··· DATA FOR PROCESSING ···

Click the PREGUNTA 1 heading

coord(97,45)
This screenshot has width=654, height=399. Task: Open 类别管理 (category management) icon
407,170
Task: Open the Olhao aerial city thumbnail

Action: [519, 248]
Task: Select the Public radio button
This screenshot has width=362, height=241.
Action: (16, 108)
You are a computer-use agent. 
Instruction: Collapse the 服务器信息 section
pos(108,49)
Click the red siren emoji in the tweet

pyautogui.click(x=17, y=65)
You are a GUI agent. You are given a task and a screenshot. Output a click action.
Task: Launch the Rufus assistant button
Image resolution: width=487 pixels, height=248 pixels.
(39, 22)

···
··· DATA FOR PROCESSING ···

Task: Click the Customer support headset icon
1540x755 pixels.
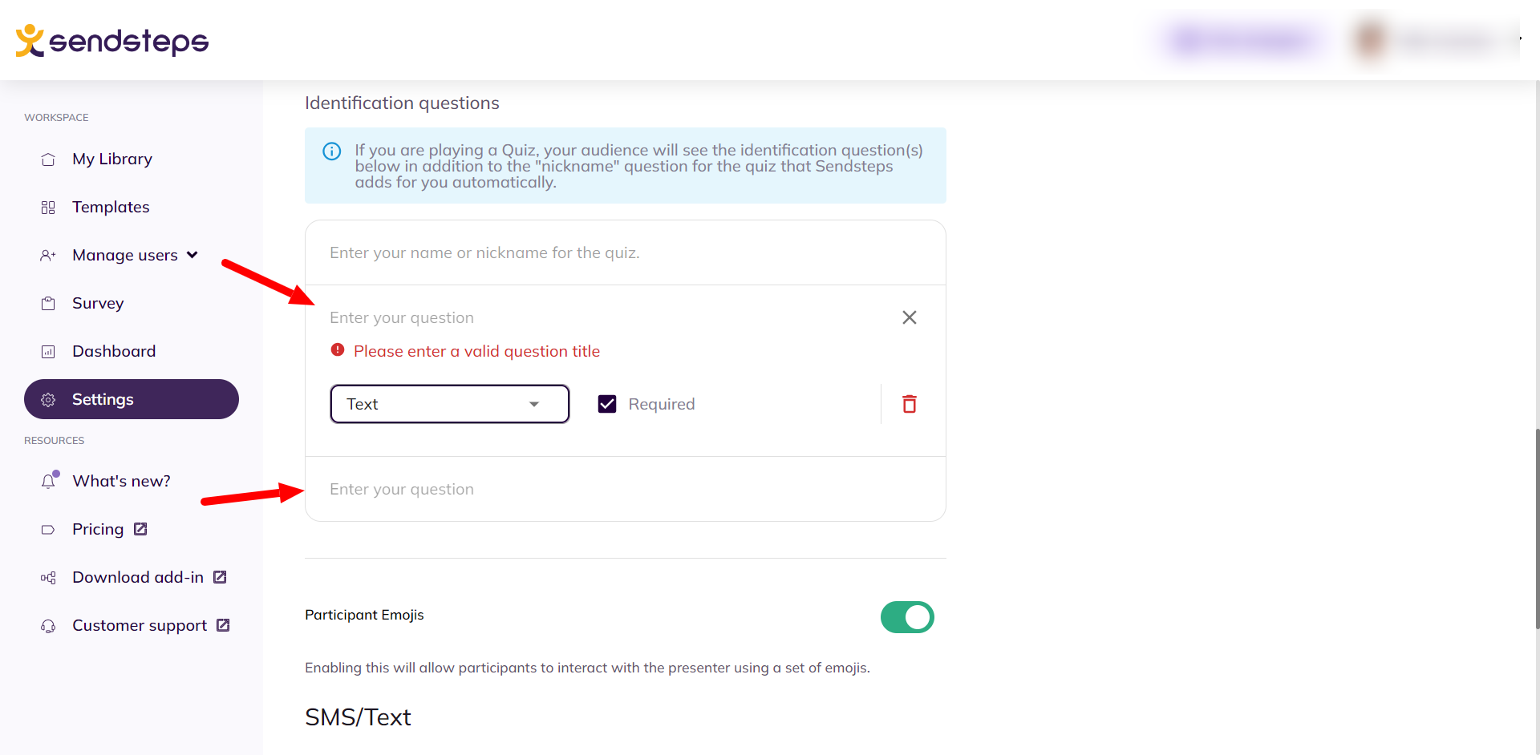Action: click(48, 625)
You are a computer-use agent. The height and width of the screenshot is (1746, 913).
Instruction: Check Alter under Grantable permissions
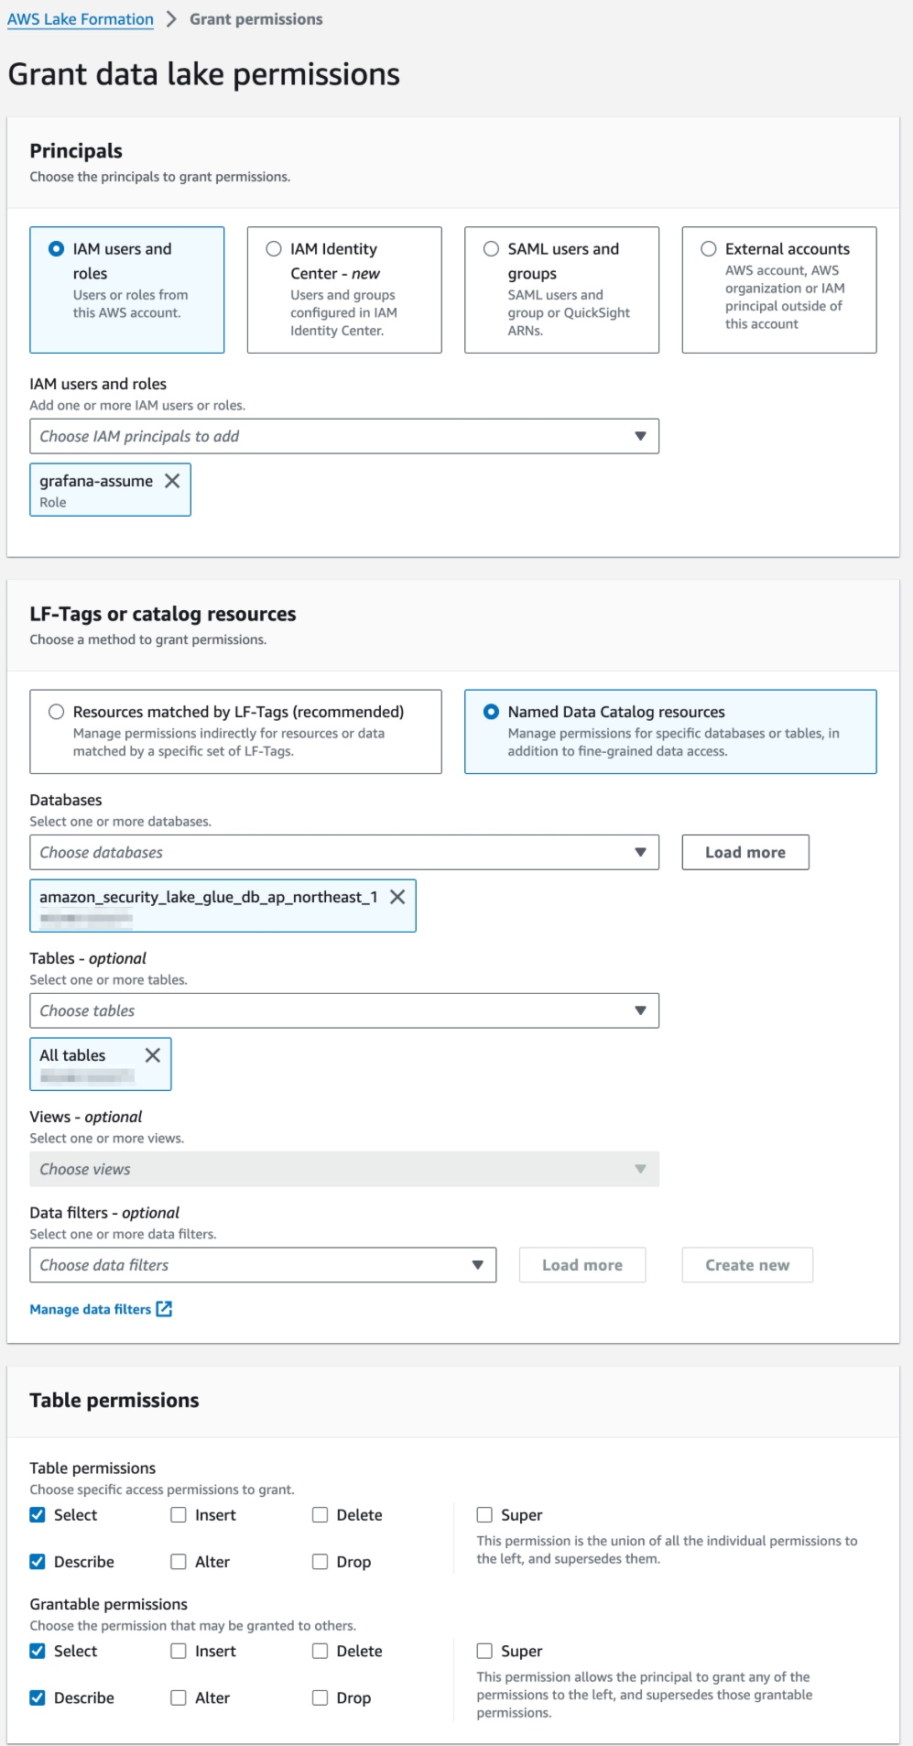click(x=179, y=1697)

···
··· DATA FOR PROCESSING ···

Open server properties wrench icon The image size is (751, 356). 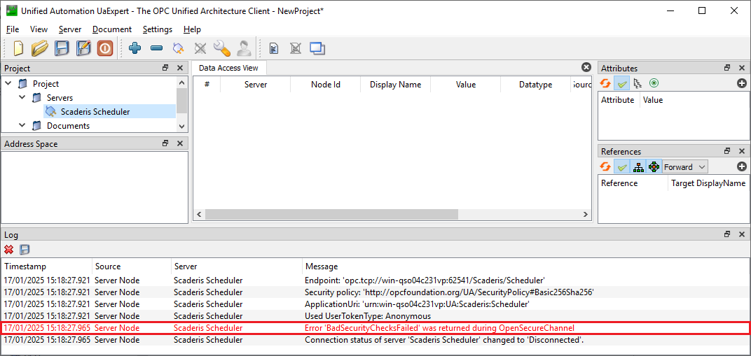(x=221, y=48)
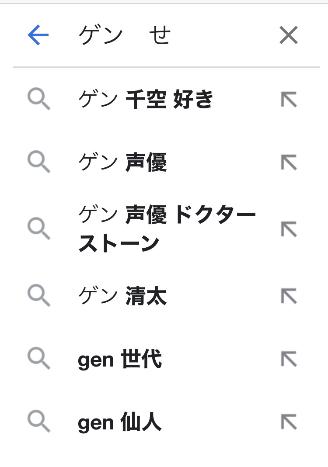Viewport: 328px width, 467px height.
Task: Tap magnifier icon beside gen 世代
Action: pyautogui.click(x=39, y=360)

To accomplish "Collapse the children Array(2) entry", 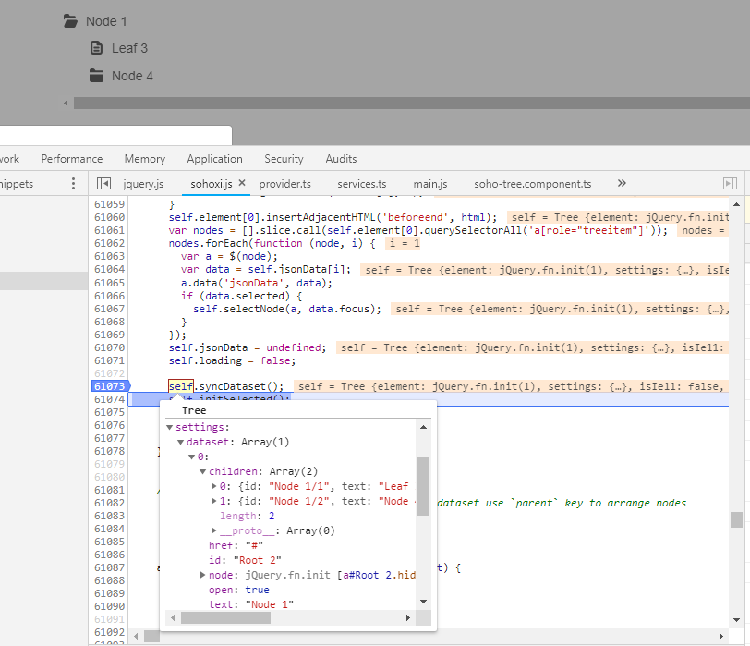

···

[HOW TO COMPLETE THIS TASK]:
Filter by the word "agent": copy every line of the data that holds it.

[EXPECTED ANSWER]:
You are a computer-use agent. 
You are a GUI agent. You are given a task and a screenshot. Output a click action.
You are a computer-use agent. The height and width of the screenshot is (1746, 913).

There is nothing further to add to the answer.